My friend had a weekday wedding because his mum is Jewish. He doesn't practice/believe, but he knew his mum would be really upset if they served hot food and had dancing at a Saturday wedding, and that lots of his family would leave early if it was a Friday wedding
So the only way for them to have the sort of wedding they wanted (sit down meal, band in the evening) was to have it midweek
We all understood and gladly took the time off work

Justwantcookies · 07/03/2017 12:19

Yanbu. As they have their own child there I think its weird they are not allowing any others. Especially given when the wedding is.

I can't understand anyone who would invite only half a family. I wouldn't go if someone said no kids. Kids are not second class citizens.

ExConstance · 07/03/2017 12:21

Surely most parents would be out at work if they were not going to the wedding anyway, so would already have some childcare in place for the daytimes? Hopefully they might have a friend or relation who would have the children for a sleepover? I prefer child free weddings, less to worry about and the guests can enjoy themselves without having to worry what the children are up to.

Kiroro · 07/03/2017 12:22

in the school hols, at a venue that would require most guests to have an overnight stay, so two full days of childcare required.

You don't need 2 days of child care. Take the child with you, you can book babysitters to the hotel for the afternoon/evening and spend the morning and next day with your child.
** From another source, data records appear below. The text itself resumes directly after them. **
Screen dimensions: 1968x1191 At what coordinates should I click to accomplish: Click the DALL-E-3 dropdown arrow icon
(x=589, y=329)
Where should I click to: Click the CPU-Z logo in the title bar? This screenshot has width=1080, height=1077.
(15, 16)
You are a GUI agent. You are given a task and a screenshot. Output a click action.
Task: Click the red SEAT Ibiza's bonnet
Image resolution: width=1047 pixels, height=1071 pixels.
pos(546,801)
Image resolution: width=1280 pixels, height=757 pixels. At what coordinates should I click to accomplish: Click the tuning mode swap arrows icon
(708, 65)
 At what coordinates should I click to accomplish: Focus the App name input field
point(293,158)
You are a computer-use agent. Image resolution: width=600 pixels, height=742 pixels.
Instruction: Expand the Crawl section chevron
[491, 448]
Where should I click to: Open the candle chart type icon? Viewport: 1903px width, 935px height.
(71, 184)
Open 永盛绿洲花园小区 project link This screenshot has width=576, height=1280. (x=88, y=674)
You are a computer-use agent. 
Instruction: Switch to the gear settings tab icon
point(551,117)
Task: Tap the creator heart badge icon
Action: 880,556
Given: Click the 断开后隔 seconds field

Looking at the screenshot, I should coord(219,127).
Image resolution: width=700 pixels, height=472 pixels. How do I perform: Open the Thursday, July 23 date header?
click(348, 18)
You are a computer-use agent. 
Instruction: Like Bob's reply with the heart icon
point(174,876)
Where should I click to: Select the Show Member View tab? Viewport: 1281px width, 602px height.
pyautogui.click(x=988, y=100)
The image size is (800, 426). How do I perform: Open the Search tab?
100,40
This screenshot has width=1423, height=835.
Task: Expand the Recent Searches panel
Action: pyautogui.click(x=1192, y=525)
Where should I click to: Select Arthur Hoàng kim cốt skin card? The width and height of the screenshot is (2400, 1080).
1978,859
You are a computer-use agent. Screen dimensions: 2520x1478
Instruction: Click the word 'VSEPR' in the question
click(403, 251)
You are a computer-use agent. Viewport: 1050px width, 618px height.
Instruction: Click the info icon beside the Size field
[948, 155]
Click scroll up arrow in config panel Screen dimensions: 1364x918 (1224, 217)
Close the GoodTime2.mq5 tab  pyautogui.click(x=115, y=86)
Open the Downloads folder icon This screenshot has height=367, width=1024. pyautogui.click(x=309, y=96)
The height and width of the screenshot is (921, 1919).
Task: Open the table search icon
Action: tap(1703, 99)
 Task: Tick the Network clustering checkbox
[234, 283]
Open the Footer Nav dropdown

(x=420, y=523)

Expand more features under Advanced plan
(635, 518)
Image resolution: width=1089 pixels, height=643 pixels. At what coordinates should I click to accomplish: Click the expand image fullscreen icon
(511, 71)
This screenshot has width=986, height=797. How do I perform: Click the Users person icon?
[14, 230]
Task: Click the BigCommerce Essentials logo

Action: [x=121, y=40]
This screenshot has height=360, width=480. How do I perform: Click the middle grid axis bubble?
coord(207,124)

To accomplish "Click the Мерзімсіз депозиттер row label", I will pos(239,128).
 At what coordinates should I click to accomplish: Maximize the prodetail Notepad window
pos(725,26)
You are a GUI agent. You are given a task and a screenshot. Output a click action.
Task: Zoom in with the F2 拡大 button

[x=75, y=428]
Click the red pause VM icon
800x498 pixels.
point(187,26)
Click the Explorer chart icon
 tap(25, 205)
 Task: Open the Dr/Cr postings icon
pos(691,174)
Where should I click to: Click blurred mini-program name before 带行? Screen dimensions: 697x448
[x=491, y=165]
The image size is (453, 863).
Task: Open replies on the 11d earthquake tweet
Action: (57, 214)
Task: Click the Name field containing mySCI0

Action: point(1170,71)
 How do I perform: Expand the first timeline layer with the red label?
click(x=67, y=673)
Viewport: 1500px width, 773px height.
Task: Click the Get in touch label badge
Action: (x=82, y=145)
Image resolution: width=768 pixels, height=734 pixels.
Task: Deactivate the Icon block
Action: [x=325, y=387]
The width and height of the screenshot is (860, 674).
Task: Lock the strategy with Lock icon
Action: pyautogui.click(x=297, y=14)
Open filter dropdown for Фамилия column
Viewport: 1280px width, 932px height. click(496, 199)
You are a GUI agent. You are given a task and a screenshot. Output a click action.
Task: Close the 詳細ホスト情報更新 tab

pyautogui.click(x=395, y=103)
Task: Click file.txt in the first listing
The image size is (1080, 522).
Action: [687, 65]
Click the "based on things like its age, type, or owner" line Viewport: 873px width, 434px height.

bananafish81 · 07/03/2017 12:28

I can't understand anyone who would invite only half a family. I wouldn't go if someone said no kids. Kids are not second class citizens.

So at the weddings you go to are there as many children as adults? Do these weddings have enormous venues?

Genuine question. I've never been to a wedding where everyone's kids were invited, because most venues can't accommodate 200 people. We weren't trying to get a castle or dream venue, just a simple meal and a few drinks and a dance with our friends. Most venues had a capacity for 100 max - if we'd have invited kids then that would have been half our friends ditched so the other half could bring their kids

Maybe it's a London thing - unless you've got a budget for a fuck off hotel venue then massive venues for everyone to bring their entire families just isn't an option.

seafoodeatit · 07/03/2017 12:30

Neither side is BU, unless they demand you attend regardless of circumstances or you demand they change their wedding. It's their wedding, a child free one is a perfectly valid choice.

MargaretCavendish · 07/03/2017 12:31

I can't understand anyone who would invite only half a family. I wouldn't go if someone said no kids. Kids are not second class citizens.

Do you really not see that not all events are suitable for children? Would you not go on the hen do unless your children were invited, too?

minipie · 07/03/2017 12:31

sparechange I've been to Jewish weddings on a Sunday, so not sure why that wasn't an option. But perhaps it depends on particular beliefs.

Obviously there are other reasons for midweek weddings - eg if the B&G and most guests are in jobs where they work at weekends. For those people I completely get it. But most midweek weddings I've heard of do seem to be about cost.